## Data extract
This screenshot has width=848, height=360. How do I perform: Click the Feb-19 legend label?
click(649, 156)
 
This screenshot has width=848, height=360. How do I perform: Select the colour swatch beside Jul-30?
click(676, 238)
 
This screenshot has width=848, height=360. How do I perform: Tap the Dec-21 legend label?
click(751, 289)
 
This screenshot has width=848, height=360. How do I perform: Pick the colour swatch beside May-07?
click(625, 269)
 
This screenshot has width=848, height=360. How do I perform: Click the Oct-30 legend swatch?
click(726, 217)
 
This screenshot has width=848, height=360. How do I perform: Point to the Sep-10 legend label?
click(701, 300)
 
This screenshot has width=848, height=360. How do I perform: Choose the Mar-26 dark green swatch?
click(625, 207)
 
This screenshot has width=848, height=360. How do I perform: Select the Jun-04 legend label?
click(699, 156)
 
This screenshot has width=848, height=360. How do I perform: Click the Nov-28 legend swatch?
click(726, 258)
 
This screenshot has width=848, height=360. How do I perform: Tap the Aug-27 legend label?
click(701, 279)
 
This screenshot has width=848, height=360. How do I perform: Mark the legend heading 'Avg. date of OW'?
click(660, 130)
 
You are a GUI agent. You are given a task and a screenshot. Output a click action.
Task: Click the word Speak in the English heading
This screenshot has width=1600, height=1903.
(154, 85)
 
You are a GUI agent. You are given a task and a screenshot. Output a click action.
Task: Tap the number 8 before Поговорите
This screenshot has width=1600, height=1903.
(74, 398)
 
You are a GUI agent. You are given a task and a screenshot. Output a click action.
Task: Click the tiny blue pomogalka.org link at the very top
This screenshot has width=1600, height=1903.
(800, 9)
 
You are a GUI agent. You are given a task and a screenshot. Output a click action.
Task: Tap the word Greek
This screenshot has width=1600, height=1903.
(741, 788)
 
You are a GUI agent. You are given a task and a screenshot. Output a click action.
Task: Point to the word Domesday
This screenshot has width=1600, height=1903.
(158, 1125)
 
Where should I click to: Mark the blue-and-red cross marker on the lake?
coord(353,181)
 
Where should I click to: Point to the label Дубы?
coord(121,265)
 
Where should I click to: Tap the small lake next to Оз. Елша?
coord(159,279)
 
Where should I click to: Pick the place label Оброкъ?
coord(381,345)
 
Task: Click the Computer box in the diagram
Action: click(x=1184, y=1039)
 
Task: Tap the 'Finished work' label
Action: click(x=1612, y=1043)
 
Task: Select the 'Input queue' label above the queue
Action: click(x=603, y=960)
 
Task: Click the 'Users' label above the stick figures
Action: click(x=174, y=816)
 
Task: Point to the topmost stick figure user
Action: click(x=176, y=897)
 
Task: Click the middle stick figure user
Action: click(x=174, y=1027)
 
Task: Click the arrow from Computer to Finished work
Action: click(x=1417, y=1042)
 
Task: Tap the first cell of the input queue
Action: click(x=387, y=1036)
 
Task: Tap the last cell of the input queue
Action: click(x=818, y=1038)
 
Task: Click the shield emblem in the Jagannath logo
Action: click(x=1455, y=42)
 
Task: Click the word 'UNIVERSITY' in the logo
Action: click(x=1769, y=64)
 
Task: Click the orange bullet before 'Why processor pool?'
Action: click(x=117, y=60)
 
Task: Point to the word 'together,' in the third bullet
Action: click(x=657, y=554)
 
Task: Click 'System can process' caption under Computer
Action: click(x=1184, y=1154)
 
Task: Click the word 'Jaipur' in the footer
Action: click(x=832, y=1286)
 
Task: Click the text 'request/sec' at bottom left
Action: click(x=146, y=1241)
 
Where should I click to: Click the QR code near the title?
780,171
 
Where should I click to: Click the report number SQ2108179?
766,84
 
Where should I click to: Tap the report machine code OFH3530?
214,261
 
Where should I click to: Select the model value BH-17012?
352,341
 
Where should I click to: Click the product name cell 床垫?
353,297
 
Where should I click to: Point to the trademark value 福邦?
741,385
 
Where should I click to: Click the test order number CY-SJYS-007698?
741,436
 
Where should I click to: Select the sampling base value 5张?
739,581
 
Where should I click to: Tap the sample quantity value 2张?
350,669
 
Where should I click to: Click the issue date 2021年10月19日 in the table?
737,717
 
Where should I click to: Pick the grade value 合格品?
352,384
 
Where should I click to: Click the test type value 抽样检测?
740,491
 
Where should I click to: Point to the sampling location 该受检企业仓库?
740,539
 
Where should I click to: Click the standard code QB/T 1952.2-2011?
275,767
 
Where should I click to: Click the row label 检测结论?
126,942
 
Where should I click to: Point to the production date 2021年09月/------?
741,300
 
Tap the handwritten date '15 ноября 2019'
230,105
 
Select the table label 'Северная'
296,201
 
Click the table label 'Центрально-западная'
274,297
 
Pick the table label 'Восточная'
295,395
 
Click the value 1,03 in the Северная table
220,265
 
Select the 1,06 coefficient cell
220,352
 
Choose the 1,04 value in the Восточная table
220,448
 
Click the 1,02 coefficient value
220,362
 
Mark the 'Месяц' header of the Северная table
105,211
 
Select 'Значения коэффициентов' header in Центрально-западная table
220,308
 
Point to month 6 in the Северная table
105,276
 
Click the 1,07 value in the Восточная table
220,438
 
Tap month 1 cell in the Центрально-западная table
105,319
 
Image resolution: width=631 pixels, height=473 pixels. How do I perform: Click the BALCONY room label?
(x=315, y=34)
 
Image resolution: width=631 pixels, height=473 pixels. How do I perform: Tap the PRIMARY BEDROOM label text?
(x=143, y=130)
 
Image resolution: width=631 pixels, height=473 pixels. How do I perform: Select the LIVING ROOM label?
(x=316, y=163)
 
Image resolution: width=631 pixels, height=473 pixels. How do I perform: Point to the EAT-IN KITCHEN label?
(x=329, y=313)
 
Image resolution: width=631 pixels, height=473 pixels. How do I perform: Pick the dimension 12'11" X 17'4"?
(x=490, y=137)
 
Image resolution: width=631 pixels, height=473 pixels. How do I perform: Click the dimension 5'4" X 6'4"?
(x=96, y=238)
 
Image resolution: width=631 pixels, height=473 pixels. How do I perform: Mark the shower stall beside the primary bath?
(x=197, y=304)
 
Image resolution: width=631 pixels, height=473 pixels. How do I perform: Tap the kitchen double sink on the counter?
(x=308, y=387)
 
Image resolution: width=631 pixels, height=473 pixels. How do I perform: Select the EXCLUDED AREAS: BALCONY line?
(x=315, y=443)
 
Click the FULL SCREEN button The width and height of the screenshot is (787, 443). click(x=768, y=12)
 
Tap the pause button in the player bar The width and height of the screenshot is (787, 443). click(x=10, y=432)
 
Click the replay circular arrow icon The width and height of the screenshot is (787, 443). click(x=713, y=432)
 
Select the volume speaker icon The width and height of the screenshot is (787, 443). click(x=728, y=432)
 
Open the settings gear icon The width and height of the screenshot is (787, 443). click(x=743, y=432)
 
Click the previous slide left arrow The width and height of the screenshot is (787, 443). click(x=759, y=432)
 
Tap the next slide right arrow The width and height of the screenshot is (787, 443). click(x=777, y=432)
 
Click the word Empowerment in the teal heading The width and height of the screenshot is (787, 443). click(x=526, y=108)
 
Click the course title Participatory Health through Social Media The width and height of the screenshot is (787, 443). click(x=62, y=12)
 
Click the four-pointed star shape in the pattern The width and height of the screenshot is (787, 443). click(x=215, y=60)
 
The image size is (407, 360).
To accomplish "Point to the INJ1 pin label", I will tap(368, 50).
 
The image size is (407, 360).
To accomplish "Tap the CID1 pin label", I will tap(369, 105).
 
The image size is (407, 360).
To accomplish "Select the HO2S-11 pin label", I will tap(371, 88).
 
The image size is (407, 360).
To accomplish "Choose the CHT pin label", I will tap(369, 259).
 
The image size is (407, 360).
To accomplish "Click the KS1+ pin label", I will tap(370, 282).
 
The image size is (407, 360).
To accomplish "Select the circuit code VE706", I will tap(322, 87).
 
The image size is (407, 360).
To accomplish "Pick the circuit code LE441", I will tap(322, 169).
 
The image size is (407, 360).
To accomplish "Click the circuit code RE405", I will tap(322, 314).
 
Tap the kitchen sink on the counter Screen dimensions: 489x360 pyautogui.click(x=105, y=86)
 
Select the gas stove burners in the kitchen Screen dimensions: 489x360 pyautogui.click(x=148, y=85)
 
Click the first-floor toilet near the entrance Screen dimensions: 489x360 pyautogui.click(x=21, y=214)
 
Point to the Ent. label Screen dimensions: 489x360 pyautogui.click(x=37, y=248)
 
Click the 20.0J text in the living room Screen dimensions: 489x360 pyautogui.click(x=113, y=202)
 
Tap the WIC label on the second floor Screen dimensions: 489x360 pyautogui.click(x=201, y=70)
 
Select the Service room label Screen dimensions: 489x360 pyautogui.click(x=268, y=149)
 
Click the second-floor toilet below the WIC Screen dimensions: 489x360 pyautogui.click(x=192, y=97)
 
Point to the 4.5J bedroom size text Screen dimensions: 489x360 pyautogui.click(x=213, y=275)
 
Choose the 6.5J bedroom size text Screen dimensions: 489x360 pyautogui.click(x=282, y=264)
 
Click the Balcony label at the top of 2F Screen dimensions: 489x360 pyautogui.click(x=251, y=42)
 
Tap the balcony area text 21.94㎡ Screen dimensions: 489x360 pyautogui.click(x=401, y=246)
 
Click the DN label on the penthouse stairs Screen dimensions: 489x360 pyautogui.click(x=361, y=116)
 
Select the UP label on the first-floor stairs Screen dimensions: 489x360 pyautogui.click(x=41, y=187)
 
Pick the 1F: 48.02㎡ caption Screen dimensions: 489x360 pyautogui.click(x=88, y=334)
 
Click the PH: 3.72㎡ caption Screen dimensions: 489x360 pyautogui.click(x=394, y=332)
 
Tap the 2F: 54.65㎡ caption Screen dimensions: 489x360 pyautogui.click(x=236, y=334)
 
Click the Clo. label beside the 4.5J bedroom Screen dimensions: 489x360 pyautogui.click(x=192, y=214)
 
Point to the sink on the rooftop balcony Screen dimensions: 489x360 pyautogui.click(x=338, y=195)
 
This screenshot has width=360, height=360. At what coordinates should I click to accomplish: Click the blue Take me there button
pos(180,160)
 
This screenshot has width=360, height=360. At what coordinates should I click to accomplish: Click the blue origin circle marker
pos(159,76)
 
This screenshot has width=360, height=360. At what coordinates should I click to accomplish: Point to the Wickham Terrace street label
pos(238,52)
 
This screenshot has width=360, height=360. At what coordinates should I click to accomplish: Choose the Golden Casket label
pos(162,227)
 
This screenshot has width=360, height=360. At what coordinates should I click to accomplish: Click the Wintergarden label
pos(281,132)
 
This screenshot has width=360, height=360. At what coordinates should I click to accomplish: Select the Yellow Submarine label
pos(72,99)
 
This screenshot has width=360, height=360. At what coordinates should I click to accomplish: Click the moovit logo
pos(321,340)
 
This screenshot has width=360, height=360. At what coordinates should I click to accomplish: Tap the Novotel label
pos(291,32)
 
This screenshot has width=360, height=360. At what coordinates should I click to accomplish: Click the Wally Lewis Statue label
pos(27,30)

## Written problem
Can you recast the records from the line holding "LIVING ROOM label?" through the line holding "Click the four-pointed", both included, as a JSON list of strings with one string per line and no blank lines?

## Worked solution
[
  "Image resolution: width=631 pixels, height=473 pixels. How do I perform: Select the LIVING ROOM label?",
  "(x=316, y=163)",
  "Image resolution: width=631 pixels, height=473 pixels. How do I perform: Point to the EAT-IN KITCHEN label?",
  "(x=329, y=313)",
  "Image resolution: width=631 pixels, height=473 pixels. How do I perform: Pick the dimension 12'11\" X 17'4\"?",
  "(x=490, y=137)",
  "Image resolution: width=631 pixels, height=473 pixels. How do I perform: Click the dimension 5'4\" X 6'4\"?",
  "(x=96, y=238)",
  "Image resolution: width=631 pixels, height=473 pixels. How do I perform: Mark the shower stall beside the primary bath?",
  "(x=197, y=304)",
  "Image resolution: width=631 pixels, height=473 pixels. How do I perform: Tap the kitchen double sink on the counter?",
  "(x=308, y=387)",
  "Image resolution: width=631 pixels, height=473 pixels. How do I perform: Select the EXCLUDED AREAS: BALCONY line?",
  "(x=315, y=443)",
  "Click the FULL SCREEN button The width and height of the screenshot is (787, 443). click(x=768, y=12)",
  "Tap the pause button in the player bar The width and height of the screenshot is (787, 443). click(x=10, y=432)",
  "Click the replay circular arrow icon The width and height of the screenshot is (787, 443). click(x=713, y=432)",
  "Select the volume speaker icon The width and height of the screenshot is (787, 443). click(x=728, y=432)",
  "Open the settings gear icon The width and height of the screenshot is (787, 443). click(x=743, y=432)",
  "Click the previous slide left arrow The width and height of the screenshot is (787, 443). click(x=759, y=432)",
  "Tap the next slide right arrow The width and height of the screenshot is (787, 443). click(x=777, y=432)",
  "Click the word Empowerment in the teal heading The width and height of the screenshot is (787, 443). click(x=526, y=108)",
  "Click the course title Participatory Health through Social Media The width and height of the screenshot is (787, 443). click(x=62, y=12)",
  "Click the four-pointed star shape in the pattern The width and height of the screenshot is (787, 443). click(x=215, y=60)"
]